When the door closes, the silence feels deafening.
I pick up my mug, trying to drink the coffee she poured earlier, but the smell hits me before I can even take a sip, bitter and heavy. My stomach turns. I set it down fast and grab a glass of water instead, taking slow sips until the nausea eases.
I grab my phone, scrolling through email just to have something to do. Anything to distract myself.
And there it is.
HR Compliance: Relationship Disclosure Review Complete.
I open it, heart pounding as I skim the lines.
The email is short and clinical: review complete, no conflicts found. It confirms what we’d already planned. If Declan ever gets hurt again, Patel or Dan will handle it, not me. And just like that, we’re officially cleared to make our relationship public.
I let out a shaky laugh.
There’s something painfully ironic about it. Declan and I are finally legitimate on paper, yet I’m holding a secret that could change everything.
It should feel like relief. Instead, my mind won’t stop spinning.
What if he doesn’t want more kids?
What if this derails everything: his playoff run, his focus, us?
What if this is too much, too soon?
I set the phone down and press a hand to my stomach. It’s barely real yet, but already feels monumental: fragile and terrifying and beautiful all at once.

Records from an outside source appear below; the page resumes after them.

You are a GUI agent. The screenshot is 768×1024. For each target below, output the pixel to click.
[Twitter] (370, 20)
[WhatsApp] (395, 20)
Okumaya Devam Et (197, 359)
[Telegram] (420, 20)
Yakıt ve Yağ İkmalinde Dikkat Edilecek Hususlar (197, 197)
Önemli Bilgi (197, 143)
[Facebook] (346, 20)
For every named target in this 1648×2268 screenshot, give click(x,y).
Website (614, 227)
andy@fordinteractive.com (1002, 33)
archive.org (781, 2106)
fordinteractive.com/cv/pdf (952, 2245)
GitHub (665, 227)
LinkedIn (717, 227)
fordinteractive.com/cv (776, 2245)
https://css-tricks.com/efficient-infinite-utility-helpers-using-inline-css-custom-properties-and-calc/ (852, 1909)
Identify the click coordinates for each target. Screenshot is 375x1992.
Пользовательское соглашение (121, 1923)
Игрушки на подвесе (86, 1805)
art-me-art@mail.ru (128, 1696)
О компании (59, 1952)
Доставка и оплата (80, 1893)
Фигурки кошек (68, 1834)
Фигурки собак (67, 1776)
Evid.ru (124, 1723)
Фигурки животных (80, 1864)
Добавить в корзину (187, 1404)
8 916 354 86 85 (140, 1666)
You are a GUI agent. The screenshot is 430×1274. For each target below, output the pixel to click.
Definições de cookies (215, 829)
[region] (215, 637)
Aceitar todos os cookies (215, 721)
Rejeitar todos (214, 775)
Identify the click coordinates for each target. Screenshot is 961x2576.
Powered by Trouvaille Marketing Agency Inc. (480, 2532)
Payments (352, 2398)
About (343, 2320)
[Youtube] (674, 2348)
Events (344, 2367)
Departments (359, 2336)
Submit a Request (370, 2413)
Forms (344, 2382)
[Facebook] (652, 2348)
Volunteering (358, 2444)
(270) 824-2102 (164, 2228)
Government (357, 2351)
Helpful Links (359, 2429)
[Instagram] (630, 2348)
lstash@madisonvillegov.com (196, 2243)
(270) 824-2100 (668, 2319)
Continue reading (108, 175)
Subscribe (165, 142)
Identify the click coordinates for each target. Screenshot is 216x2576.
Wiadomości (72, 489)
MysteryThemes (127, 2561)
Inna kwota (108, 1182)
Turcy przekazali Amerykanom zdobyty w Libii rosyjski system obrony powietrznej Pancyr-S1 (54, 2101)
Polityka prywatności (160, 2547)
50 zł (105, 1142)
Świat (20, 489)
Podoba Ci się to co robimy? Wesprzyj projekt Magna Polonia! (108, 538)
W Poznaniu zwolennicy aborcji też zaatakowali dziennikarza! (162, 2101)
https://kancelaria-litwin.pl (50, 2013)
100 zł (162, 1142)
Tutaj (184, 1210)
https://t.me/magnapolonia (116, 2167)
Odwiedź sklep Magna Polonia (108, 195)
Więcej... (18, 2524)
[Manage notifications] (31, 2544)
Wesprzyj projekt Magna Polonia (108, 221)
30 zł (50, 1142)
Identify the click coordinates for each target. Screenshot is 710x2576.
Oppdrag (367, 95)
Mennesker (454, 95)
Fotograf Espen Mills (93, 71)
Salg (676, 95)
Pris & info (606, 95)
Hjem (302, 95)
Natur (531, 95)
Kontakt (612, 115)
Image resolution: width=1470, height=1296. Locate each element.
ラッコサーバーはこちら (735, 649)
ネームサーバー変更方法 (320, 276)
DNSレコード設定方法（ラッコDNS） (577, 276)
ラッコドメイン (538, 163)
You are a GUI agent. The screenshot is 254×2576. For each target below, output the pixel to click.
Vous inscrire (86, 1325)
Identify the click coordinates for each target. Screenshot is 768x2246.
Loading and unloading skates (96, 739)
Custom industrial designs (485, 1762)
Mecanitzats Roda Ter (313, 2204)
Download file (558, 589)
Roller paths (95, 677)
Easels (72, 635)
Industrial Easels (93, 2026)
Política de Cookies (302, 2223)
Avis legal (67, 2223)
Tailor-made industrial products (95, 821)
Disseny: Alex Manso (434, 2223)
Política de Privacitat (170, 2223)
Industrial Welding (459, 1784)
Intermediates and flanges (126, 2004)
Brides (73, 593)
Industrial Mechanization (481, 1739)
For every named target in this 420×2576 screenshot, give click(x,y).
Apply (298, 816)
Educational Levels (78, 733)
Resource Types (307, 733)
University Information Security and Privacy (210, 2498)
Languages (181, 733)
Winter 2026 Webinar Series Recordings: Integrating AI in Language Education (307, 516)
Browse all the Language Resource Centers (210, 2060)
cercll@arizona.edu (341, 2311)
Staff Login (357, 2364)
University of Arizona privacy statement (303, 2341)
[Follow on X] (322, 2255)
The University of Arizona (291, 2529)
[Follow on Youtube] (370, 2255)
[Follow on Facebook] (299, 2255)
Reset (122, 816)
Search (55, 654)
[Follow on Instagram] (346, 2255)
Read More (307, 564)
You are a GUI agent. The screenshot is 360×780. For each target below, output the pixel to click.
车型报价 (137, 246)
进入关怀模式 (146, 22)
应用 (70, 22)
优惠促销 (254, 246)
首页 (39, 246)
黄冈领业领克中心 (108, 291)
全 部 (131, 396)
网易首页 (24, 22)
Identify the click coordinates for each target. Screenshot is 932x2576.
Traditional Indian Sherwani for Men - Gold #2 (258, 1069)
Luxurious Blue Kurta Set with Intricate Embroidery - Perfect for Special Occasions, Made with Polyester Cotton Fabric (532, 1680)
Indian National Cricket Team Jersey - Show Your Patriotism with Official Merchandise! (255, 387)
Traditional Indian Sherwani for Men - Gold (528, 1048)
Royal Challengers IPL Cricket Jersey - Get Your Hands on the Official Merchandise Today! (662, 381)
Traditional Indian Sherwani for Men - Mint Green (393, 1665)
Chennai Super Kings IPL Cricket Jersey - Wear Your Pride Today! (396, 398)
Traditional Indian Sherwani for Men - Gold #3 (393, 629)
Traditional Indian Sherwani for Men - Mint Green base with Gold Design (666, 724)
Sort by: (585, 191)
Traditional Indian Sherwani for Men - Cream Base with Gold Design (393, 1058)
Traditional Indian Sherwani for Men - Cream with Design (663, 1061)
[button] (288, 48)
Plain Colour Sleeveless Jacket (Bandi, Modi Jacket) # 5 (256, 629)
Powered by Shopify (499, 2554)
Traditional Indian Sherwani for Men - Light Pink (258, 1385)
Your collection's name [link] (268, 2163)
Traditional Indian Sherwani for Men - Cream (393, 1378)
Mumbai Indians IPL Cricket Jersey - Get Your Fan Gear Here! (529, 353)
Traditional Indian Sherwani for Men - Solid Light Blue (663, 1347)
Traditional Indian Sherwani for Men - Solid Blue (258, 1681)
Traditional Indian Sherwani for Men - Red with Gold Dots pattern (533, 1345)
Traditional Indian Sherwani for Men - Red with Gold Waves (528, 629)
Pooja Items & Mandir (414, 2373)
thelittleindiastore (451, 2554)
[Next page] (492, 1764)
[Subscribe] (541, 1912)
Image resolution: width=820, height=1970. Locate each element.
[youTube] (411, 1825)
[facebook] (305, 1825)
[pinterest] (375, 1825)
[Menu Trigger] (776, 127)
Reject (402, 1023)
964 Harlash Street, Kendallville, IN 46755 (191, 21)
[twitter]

My phone buzzes with another text.
When I see it’s from Declan, my stomach flips. For a split second, it steadies me, like maybe everything’s still normal.
But the feeling fades as fast as it comes, swallowed by the weight of what he doesn’t know yet.
Just saw the HR email. Finally official.
Been thinking about you all day. Can I stop by later to celebrate?
My pulse stumbles.
I stare at the words, thumb hovering. I want to see him—God, I do—but I can’t even breathe past the what-ifs.
Still, I type: Sure. And hit send.
I set my phone down beside the test. I rest my head against the back of the couch.
Please let me find the right words before he gets here.